Tuesday, July 05, 2005

Will China drive conservation in the States?

Los Angeles Times columnist Ron Brownstein argues that the emergence of China as a global economic power will fuel conservation efforts in the United States:

But the energy and environmental ramifications may justify far more concern. The acquisition attempt, which the Unocal board is studying, suggests that China is anticipating enormous increases in its consumption of fossil fuels. The direct result for the United States and other nations could be a threatening rise in the carbon dioxide emissions associated with global warming, as well as higher gas prices at the pump.

"The more their demand, the higher oil and gas prices are going to go here," says Michael R. Wessel, a member of the congressionally chartered U.S.-China Economic and Security Review Commission. "All people have to do is look at the $2.50 a gallon for gas they spend on their summer vacation to realize that the China problem is here to stay."

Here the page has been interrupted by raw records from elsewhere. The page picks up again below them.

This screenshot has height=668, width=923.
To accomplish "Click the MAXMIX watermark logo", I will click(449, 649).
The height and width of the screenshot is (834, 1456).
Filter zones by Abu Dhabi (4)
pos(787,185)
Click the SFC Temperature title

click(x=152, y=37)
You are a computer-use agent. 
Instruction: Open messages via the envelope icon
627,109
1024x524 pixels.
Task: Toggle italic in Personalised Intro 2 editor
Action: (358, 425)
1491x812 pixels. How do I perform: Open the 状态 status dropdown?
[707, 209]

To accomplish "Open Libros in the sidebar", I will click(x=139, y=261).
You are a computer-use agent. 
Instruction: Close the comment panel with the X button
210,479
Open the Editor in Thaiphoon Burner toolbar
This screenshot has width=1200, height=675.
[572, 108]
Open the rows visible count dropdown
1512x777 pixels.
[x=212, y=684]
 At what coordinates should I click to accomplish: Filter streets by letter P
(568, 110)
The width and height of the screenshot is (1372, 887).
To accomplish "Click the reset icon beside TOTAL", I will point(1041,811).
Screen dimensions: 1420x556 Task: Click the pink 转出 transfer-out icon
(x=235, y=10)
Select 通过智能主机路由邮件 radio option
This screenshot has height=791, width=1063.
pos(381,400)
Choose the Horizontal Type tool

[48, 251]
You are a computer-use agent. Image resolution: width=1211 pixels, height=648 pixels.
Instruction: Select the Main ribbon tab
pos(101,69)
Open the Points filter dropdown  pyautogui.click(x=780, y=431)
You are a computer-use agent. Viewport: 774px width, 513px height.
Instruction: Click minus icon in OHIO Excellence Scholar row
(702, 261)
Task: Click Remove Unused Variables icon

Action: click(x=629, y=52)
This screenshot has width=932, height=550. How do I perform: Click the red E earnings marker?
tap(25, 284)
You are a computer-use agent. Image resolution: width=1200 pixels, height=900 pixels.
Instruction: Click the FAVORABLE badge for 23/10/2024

Chinese demand isn't the only cause of rising gas prices, of course. China uses far less energy per person than the United States or other Western nations. But it is much less efficient in its energy use than major industrialized nations, partly because it relies so heavily on coal to generate electric power.

China requires about three times as much energy as the United States to produce $1 in economic output. It emits nearly four times as much carbon dioxide per dollar of economic activity as the United States. That means that as China's rapid economic growth continues, its demand for energy and its contribution to global warming will skyrocket.

Of course, there is an alternative scenario that isn't considered. Since the energy costs of economic growth are higher for the Chinese, doesn't it make more sense that the Chinese--not more developed nations--will make the jump to alternatives first? In doing so, could they make those alternative-energy technologies more cost-effective and drive a global revolution through market forces, not government regulation?